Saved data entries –
[Start of section]
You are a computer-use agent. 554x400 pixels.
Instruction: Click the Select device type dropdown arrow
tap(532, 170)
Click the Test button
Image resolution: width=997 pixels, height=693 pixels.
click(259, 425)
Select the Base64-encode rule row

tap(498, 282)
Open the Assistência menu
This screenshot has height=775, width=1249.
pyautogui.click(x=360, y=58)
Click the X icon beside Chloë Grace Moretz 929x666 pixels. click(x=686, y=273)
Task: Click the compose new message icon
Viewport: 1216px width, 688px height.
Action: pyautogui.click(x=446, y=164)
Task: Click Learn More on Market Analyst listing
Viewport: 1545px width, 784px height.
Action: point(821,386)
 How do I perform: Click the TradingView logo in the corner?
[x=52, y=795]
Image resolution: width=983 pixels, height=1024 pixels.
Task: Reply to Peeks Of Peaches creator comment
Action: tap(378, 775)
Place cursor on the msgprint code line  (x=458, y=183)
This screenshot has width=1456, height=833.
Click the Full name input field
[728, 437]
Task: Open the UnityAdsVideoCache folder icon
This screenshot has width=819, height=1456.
[End of section]
What this task involves –
The word "icon" may occur in lines of the records. Report how many such lines there are, giving only the number.

Solution to the problem –
3